In grade school and junior high I basked in the glory of being the School Artist.  But my high school art teacher disliked me when he found out I was also in the band.  I was into realism; he was into abstraction (it was the late 60's).  He was fat and he made whistling noises through his nose.   Totally grossed me out.  "You can't do BOTH music and art!" he declared, hairy nostrils flaring.  So I quit art.  Went to college and majored in music.  Wore a sparkly, fringed dress and played sax in a traveling band after college.  Got a job on the assembly line at Ford.  During the Big Layoff of 1980 somebody loaned me a copy of Betty Edwards' "Drawing on the Right Side of the Brain".  It changed my life.  I saw the improvements the high school kids achieved and thought hell -- if they can do it, so can I!

Thus, the Monster was created.  I signed up for some workshops at Scottsdale Artists School and most recently, a workshop at Scott Christensen's, near Jackson Hole.  Probably the two best, most influential teachers I've had are Clyde Aspevig and Scott Christensen (and Betty Edwards, of course!).  I'm also a great admirer of the work of Janet Fish.

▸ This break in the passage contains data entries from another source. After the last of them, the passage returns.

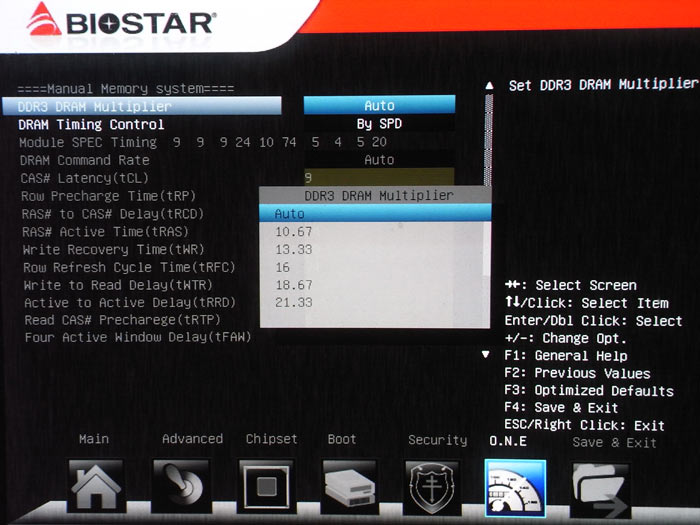The width and height of the screenshot is (700, 525).
Task: Open the Security tab label
Action: [x=437, y=440]
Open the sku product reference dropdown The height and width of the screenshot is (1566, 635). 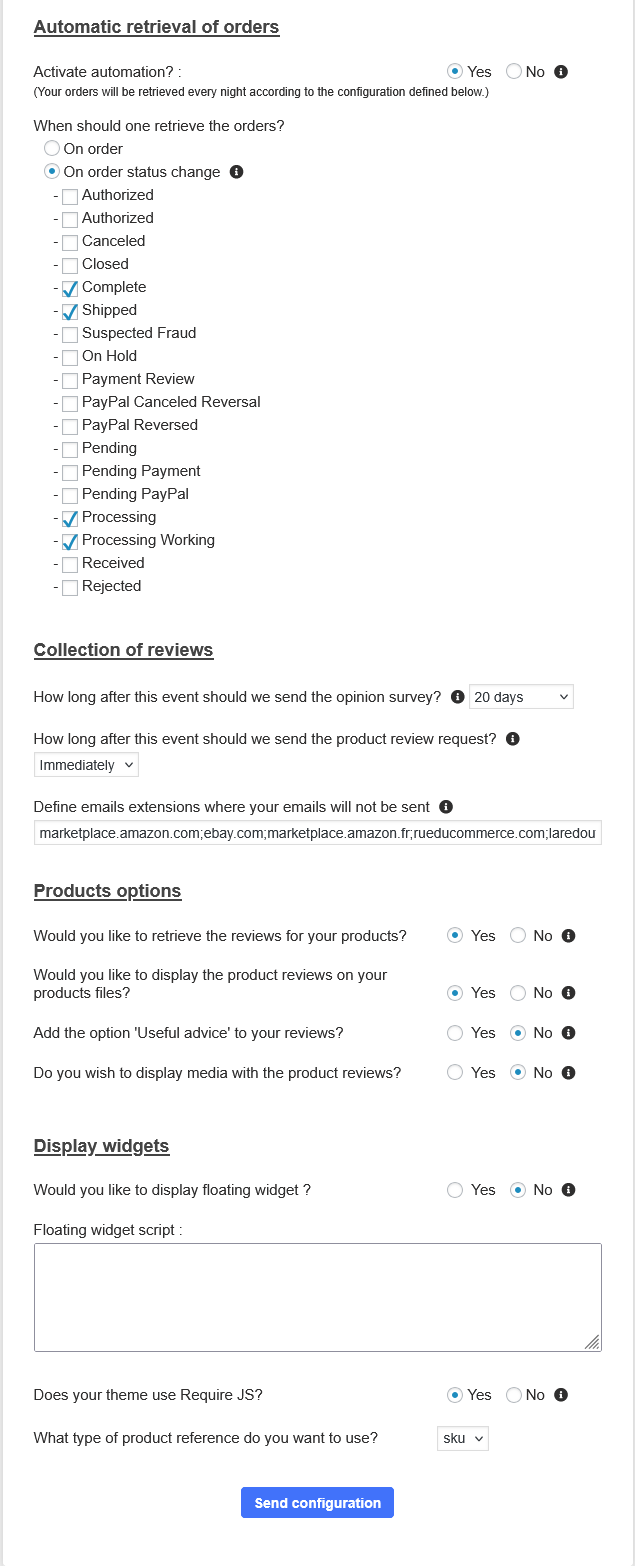(463, 1439)
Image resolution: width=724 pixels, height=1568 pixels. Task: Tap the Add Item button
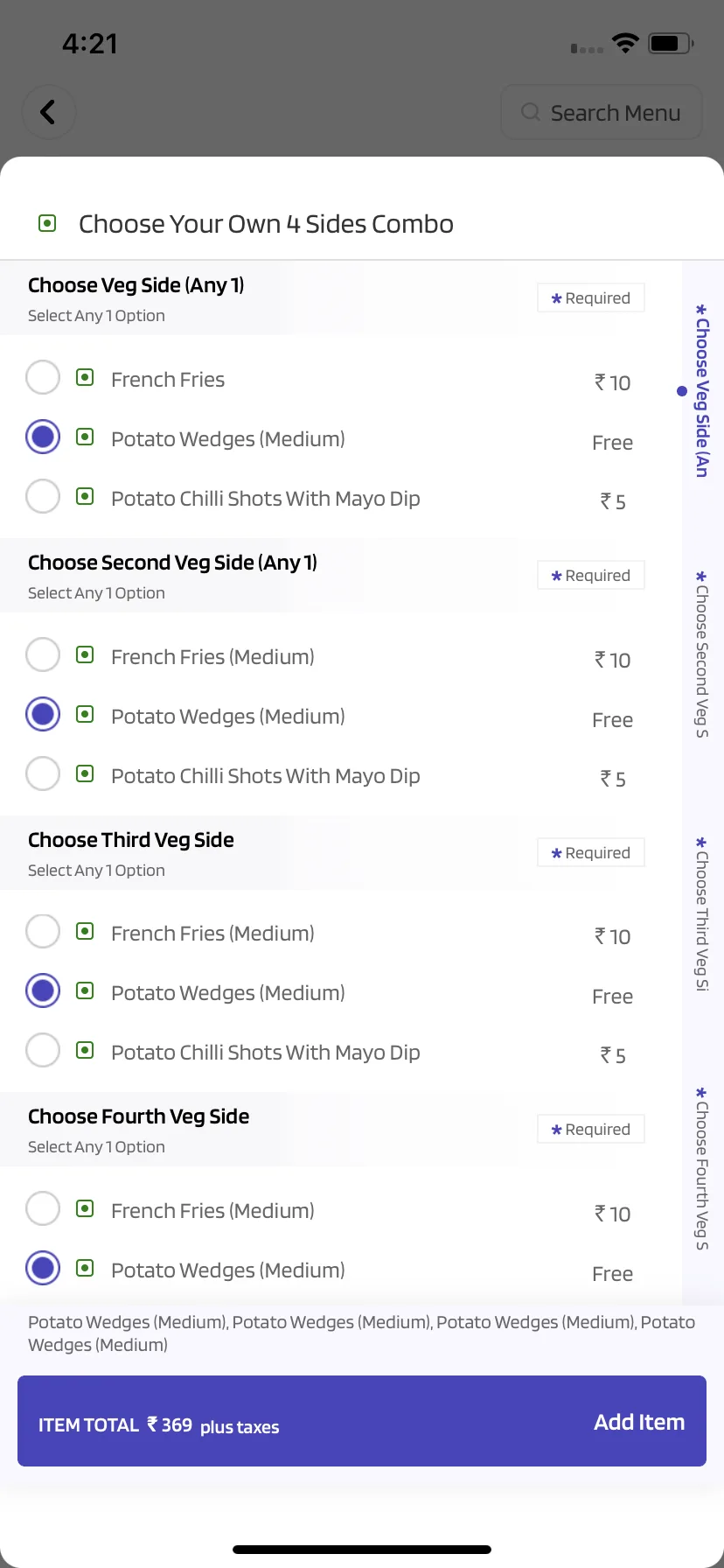[639, 1422]
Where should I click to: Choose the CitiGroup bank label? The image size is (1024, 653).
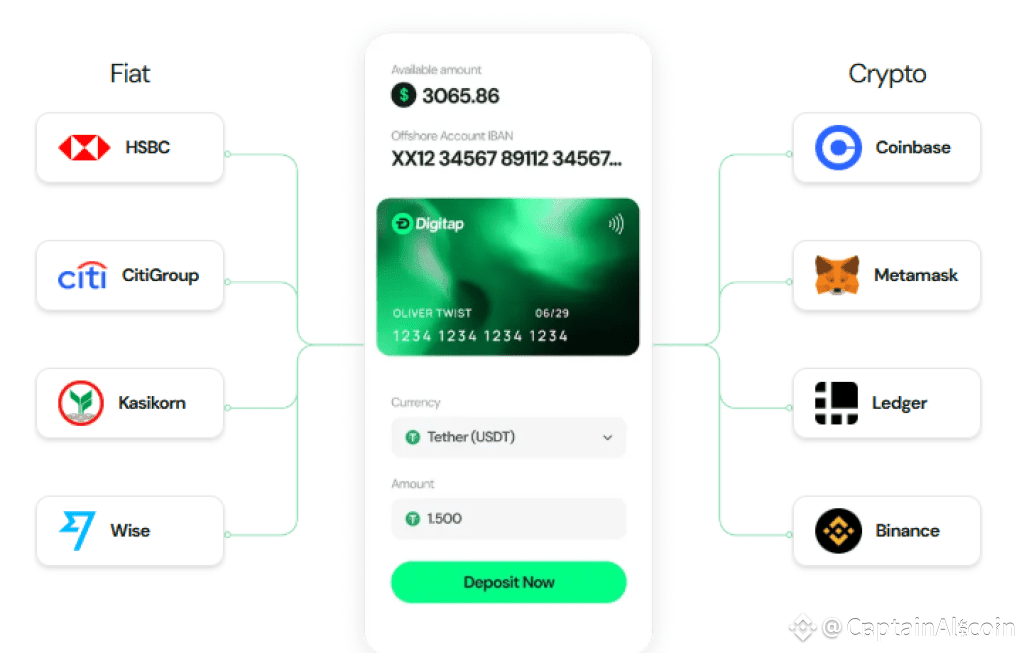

Thank goodness the assembly line days are long gone, but they taught me how to persevere.  I love a good challenge.  When I set up still lifes I'm always trying to make them as challenging as possible.  I also love doing plein air landscapes.  Bouncing back and forth between the bright colors of studio still lifes and the more sedate (sometimes "sour owl" colors) of plein air landscapes is a nice, refreshing balance for me.